* The exercise:
Reproduce the records below verbatim, starting at the line that contains "1001x665 pixels." and ending at the line that contains "click(690, 7)", with both of those lines included.
-- BEGIN Provided records --
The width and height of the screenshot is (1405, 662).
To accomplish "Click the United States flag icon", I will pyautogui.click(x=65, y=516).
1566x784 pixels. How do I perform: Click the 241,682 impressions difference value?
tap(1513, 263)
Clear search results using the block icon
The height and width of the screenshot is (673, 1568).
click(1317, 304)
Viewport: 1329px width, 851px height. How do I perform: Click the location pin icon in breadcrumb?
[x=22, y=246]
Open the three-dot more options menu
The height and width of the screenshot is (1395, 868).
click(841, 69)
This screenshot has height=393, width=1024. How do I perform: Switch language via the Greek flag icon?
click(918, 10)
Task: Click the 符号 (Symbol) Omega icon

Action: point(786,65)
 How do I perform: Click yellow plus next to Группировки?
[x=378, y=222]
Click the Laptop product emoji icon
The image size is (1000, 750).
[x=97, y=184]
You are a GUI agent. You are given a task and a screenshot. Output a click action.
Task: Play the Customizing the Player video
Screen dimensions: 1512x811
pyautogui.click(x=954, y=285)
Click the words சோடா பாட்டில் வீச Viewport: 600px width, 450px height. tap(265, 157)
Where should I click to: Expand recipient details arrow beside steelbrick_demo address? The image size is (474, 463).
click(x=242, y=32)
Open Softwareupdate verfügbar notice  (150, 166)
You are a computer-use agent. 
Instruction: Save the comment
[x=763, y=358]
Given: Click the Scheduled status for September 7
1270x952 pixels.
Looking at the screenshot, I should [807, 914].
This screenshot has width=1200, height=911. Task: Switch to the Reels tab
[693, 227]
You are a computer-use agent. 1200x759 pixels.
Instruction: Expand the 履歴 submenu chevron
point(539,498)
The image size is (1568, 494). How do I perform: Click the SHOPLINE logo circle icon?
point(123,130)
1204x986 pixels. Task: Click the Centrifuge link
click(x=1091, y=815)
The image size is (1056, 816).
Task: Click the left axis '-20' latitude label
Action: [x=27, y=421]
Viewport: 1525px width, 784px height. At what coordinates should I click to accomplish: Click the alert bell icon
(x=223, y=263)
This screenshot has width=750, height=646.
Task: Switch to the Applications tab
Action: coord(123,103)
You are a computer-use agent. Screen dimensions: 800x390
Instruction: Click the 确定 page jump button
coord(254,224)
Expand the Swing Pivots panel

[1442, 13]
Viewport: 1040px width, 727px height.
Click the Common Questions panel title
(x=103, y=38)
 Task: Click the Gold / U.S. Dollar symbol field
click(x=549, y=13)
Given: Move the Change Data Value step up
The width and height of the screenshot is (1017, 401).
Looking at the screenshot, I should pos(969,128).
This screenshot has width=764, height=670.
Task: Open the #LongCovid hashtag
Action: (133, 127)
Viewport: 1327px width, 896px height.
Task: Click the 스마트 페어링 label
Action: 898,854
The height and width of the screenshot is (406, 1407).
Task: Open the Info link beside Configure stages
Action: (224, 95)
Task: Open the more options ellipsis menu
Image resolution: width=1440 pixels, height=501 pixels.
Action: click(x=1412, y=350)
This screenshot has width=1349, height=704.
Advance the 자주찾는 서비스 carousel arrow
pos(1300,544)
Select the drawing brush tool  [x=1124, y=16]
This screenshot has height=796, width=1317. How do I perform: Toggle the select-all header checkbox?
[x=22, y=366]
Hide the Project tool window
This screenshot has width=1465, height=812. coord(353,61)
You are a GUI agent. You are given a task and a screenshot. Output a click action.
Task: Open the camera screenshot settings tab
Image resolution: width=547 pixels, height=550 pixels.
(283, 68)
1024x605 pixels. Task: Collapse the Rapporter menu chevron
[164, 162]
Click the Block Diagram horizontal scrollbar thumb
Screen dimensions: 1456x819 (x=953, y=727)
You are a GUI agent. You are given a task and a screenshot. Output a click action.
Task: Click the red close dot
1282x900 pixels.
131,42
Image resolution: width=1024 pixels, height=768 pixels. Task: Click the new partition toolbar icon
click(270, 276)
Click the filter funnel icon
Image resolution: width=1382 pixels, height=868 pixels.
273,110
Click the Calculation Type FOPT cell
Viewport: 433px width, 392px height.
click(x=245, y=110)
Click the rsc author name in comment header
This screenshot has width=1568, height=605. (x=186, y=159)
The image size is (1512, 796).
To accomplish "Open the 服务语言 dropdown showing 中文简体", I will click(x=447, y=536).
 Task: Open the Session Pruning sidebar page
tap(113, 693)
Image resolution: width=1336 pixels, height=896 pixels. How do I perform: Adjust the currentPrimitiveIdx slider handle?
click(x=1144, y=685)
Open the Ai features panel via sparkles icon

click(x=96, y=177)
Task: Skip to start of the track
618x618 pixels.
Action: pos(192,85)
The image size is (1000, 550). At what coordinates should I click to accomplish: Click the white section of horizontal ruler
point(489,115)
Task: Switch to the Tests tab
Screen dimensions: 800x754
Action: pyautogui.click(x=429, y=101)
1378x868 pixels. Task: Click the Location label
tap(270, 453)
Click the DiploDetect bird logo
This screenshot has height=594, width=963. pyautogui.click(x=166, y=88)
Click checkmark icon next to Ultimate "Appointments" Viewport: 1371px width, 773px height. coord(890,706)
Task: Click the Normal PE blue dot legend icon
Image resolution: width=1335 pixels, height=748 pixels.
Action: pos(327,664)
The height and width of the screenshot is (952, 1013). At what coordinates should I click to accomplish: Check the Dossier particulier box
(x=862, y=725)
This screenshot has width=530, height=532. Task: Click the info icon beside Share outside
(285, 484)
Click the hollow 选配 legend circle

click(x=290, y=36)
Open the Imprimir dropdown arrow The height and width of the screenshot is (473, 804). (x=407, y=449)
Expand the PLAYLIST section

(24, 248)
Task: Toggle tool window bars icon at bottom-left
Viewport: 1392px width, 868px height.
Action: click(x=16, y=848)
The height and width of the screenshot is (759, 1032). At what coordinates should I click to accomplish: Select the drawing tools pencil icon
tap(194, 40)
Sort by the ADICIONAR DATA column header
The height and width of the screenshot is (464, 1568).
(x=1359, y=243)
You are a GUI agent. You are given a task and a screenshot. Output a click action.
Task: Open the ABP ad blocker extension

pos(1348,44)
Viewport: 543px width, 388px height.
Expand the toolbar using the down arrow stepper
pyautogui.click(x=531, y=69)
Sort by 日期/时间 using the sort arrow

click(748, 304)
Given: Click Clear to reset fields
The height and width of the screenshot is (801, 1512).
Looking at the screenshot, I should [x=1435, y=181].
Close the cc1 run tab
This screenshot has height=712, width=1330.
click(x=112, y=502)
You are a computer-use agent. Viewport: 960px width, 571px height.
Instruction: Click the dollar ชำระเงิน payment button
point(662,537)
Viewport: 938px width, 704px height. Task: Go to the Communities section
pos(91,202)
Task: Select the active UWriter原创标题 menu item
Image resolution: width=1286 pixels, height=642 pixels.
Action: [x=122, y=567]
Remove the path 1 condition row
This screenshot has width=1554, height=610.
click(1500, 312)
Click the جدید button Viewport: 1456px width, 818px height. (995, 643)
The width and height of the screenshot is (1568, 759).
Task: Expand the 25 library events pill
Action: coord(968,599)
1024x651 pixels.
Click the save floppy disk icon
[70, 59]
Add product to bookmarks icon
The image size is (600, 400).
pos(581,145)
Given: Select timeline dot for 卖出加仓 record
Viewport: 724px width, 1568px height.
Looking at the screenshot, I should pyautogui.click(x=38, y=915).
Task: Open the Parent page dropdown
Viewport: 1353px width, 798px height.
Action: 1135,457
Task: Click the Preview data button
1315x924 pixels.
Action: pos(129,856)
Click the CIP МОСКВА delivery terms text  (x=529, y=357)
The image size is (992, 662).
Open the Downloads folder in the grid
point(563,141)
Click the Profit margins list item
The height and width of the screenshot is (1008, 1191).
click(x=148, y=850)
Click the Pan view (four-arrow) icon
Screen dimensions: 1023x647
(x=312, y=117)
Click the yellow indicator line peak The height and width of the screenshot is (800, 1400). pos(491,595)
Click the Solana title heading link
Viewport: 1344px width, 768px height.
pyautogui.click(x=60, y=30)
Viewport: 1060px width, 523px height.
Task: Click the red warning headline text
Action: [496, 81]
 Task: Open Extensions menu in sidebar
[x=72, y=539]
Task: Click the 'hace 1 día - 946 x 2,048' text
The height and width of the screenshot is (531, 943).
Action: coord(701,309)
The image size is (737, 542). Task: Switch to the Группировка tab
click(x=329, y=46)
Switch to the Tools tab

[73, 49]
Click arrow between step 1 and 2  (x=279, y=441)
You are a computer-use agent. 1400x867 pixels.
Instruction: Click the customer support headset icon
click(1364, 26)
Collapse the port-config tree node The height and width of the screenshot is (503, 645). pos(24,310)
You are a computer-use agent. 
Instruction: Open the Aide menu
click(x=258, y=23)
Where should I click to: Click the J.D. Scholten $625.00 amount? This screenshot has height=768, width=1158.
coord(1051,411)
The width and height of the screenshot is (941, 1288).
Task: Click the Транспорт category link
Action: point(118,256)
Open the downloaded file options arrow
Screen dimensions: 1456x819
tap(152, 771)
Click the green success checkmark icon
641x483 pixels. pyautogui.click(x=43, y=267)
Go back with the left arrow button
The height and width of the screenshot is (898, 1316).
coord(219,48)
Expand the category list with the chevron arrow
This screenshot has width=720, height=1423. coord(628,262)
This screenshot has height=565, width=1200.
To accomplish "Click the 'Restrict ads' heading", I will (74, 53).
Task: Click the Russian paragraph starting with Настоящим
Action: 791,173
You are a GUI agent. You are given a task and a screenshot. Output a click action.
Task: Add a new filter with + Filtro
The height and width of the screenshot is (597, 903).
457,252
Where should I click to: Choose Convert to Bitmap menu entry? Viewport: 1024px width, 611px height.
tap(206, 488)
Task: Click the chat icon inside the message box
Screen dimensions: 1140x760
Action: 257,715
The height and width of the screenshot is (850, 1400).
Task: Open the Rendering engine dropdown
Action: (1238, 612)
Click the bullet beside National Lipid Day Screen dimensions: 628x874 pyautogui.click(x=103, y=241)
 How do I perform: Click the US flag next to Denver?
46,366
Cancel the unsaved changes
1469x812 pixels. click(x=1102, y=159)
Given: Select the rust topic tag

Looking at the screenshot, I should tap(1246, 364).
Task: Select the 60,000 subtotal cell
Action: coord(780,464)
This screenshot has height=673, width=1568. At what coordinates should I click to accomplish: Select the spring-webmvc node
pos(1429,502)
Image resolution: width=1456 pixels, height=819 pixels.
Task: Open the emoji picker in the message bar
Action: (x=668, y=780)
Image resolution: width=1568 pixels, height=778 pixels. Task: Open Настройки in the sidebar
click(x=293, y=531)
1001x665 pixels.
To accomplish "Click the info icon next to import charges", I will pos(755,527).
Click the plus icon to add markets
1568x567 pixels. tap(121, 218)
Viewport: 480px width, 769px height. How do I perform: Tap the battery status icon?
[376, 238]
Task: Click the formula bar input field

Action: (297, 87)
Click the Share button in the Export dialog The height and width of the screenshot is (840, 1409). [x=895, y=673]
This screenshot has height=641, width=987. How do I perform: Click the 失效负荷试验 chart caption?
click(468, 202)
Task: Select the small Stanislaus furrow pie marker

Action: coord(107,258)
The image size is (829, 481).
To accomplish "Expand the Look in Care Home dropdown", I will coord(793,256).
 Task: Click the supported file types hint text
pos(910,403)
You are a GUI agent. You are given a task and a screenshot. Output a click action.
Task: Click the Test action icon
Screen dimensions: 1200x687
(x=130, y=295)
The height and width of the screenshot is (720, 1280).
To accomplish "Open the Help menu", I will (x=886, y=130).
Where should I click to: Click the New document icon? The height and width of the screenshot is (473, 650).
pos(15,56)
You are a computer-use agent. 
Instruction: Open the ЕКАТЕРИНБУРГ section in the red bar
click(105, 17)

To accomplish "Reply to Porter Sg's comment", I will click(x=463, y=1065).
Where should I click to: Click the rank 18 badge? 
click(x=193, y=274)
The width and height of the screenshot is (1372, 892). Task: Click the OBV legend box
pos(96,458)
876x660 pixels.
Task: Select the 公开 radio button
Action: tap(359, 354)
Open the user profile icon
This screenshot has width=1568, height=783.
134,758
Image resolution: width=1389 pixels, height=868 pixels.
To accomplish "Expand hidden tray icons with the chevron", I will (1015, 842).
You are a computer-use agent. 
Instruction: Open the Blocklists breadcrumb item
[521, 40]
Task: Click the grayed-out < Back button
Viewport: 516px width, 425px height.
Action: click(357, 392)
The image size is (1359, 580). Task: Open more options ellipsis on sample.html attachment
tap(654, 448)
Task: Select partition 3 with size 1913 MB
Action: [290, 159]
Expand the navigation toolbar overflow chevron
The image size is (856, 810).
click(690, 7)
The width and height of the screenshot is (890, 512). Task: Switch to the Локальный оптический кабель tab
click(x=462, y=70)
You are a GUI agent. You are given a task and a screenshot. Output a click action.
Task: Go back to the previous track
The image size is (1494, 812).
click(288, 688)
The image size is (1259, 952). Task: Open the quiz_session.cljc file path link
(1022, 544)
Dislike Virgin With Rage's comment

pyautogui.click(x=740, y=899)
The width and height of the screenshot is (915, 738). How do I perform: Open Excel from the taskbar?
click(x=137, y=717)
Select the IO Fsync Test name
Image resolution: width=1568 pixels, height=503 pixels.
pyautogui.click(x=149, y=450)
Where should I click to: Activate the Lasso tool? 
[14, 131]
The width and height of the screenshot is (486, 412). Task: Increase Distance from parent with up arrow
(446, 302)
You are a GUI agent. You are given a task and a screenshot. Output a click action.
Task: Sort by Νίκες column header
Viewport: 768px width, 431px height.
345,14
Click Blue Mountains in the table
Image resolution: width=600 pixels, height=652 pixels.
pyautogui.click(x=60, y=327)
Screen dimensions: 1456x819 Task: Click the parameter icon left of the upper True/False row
-- END Provided records --
* Final result:
1001x665 pixels.
To accomplish "Click the info icon next to import charges", I will pos(755,527).
Click the plus icon to add markets
1568x567 pixels. tap(121, 218)
Viewport: 480px width, 769px height. How do I perform: Tap the battery status icon?
[376, 238]
Task: Click the formula bar input field

Action: (297, 87)
Click the Share button in the Export dialog The height and width of the screenshot is (840, 1409). [x=895, y=673]
This screenshot has height=641, width=987. How do I perform: Click the 失效负荷试验 chart caption?
click(468, 202)
Task: Select the small Stanislaus furrow pie marker

Action: coord(107,258)
The image size is (829, 481).
To accomplish "Expand the Look in Care Home dropdown", I will coord(793,256).
 Task: Click the supported file types hint text
pos(910,403)
You are a GUI agent. You are given a task and a screenshot. Output a click action.
Task: Click the Test action icon
Screen dimensions: 1200x687
(x=130, y=295)
The height and width of the screenshot is (720, 1280).
To accomplish "Open the Help menu", I will (x=886, y=130).
Where should I click to: Click the New document icon? The height and width of the screenshot is (473, 650).
pos(15,56)
You are a computer-use agent. 
Instruction: Open the ЕКАТЕРИНБУРГ section in the red bar
click(105, 17)

To accomplish "Reply to Porter Sg's comment", I will click(x=463, y=1065).
Where should I click to: Click the rank 18 badge? 
click(x=193, y=274)
The width and height of the screenshot is (1372, 892). Task: Click the OBV legend box
pos(96,458)
876x660 pixels.
Task: Select the 公开 radio button
Action: tap(359, 354)
Open the user profile icon
This screenshot has width=1568, height=783.
134,758
Image resolution: width=1389 pixels, height=868 pixels.
To accomplish "Expand hidden tray icons with the chevron", I will (1015, 842).
You are a computer-use agent. 
Instruction: Open the Blocklists breadcrumb item
[521, 40]
Task: Click the grayed-out < Back button
Viewport: 516px width, 425px height.
Action: click(357, 392)
The image size is (1359, 580). Task: Open more options ellipsis on sample.html attachment
tap(654, 448)
Task: Select partition 3 with size 1913 MB
Action: [290, 159]
Expand the navigation toolbar overflow chevron
The image size is (856, 810).
click(690, 7)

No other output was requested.